The votes also came against the backdrop of the Centers for Disease Control confirming 101 cases of measles from 10 states so far this year, largely among people who either have not had the vaccine or did not have the second dose.
A public health emergency was declared in the state of Washington where a public health emergency was declared in January with 55 confirmed cases, virtually all of those in children whose parents had chosen not to vaccinate them.
Much of the objection Thursday was to HB 2471 and the list of what information that parents would need to be provided.
Liz McKenna, a physician who said she represents more than 900 members of the state chapter of the American Academy of Pediatrics, said no one is trying to hide information.
She said the materials now given to parents are “made to be in understandable language” spelling out in brief forms the risks and cautions. McKenna said HB 2471 would require parents to be given more than 30 pages of information for each vaccine that would not lead to improved patient care.
“In fact, providing this book without the proper context and without adequate explanation may confuse and intimidate parents, resulting in a drop in vaccination rates and adversely affect the health of the children of our state,” she said.
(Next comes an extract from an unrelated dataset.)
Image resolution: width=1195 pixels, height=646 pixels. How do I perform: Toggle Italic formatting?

Barto, however, said the need for making more information available is underlined by the fact that the vaccines are mandated by state law.
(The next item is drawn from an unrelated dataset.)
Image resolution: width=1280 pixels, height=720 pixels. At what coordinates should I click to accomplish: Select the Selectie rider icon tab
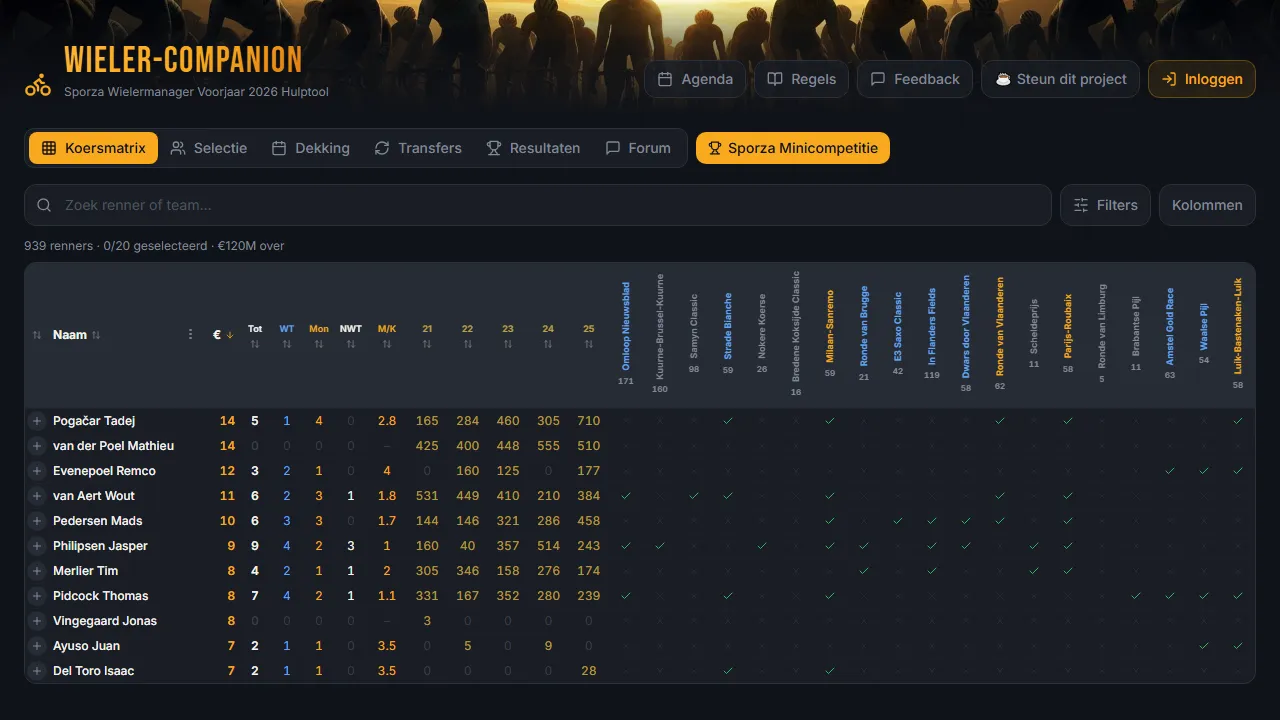coord(180,147)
That’s only partly true, which goes to what’s in HB 2470.
It expands the religious exemption that now exists to cover children in all grades. That exemption is now permitted only for day care and preschool.
There already is a separate personal exemption that covers students through high school. But Cathi Herrod, president of the Center for Arizona Policy, said she believes the religious exemption is broader.
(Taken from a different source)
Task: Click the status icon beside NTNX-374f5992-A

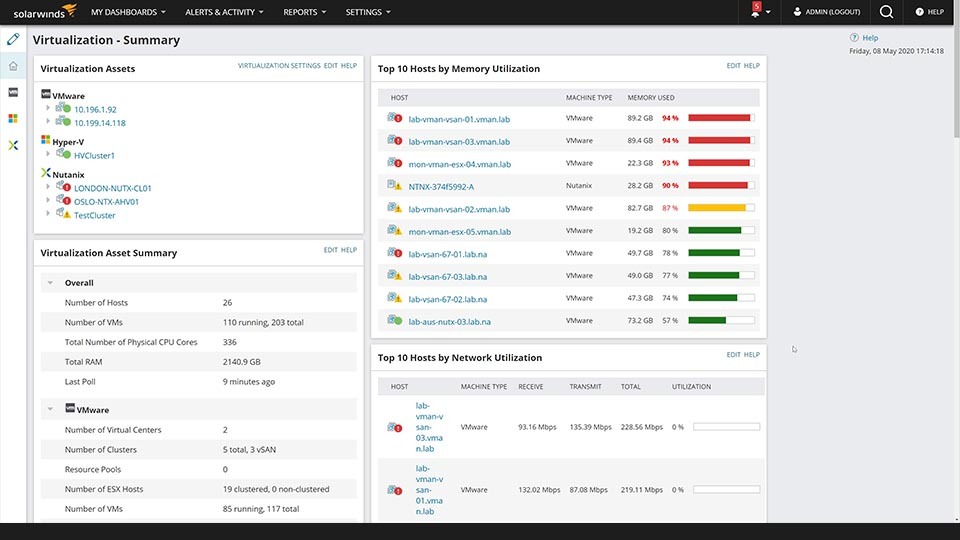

But what HB 2470 also would do is eliminate the requirement that parents who want the religious exemption must review and sign a form prepared by the Arizona Department of Health Services.
“Now somebody could just write on a napkin, ‘I’ve decided not to vaccinate my baby’ and put them in a child-care center,” said Rep. Kelli Butler, D-Paradise Valley.
What that also means is parents would no longer have to review and sign a form acknowledging that refusing to vaccinate can subject their children to specific risks.
For example, that form says the failure to immunize against measles can lead to pneumonia, seizures, brain damage and death. And it tells parents that if they refuse to provide polio shots that can result in paralysis, brain infections, permanent disability and death.
And that form that the legislation would make optional also makes clear to parents that if there is an outbreak, their children can be kept out of school.